According to a new report from the World Meteorological Association (WMO), atmospheric levels of the three main greenhouse gases (carbon dioxide, methane and nitrous oxide) reached new record highs in 2021, with the largest year-on-year increase in methane concentrations since systematic measurements began four decades ago.

“The WMO Greenhouse Gas Bulletin has once again underlined the enormous challenge, and vital need, to take urgent action to reduce greenhouse gas emissions and prevent global temperatures from rising further in the future,” said Petteri Taalas, WMO Secretary-General. “The continuing rise in concentrations of major heat-trapping gases, including record acceleration in methane levels, shows we are headed in the wrong direction.”

A NASA orbiting instrument, the Earth Surface Mineral Dust Investigation, or ‘EMIT’, has identified more than 50 “super emitter” regions around the world that are emitting unprecedented levels of methane.

The purpose of this instrument is to measure solar energy reflected from Earth in hundreds of wavelengths of light from the visible to infrared range to learn more about airborne dust and its effects on climate change, but it is also useful for detecting areas where significant amounts of methane are produced.

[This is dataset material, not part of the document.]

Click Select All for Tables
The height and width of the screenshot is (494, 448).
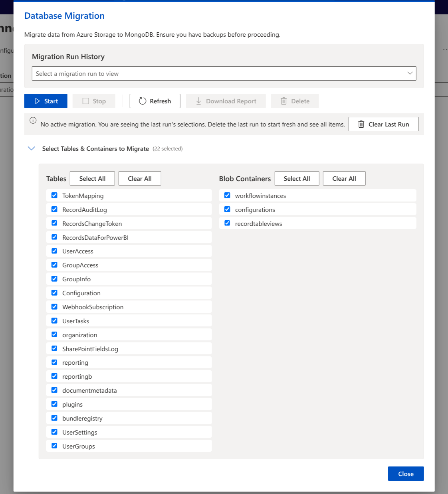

“The International Space Station and the more than two dozen NASA satellites and instruments in space have long been invaluable in determining changes in Earth’s climate. EMIT is proving to be a critical tool in our toolbox to measure this potent greenhouse gas and stop it at the source,” says NASA.

Where are these ‘super emitters’?

Since 2007, methane concentrations in the atmosphere have increased at an unprecedented rate. Recently detected methane hotspots include Turkmenistan, which produces plumes stretching more than 20 miles (32 km) wide east of the Caspian Sea port city of Hazar, the Permian Basin oil field in New Mexico , one of the world’s largest oil tankers or a waste processing complex south of Tehran, Iran , emitting a plume of methane at least 3 miles long.

“Some of the EMIT (methane) plumes detected are among the largest ever seen , unlike anything ever seen from space,” said Andrew Thorpe, a NASA research technologist who leads the EMIT studies. methane. “What we have found in a short time already exceeds our expectations.”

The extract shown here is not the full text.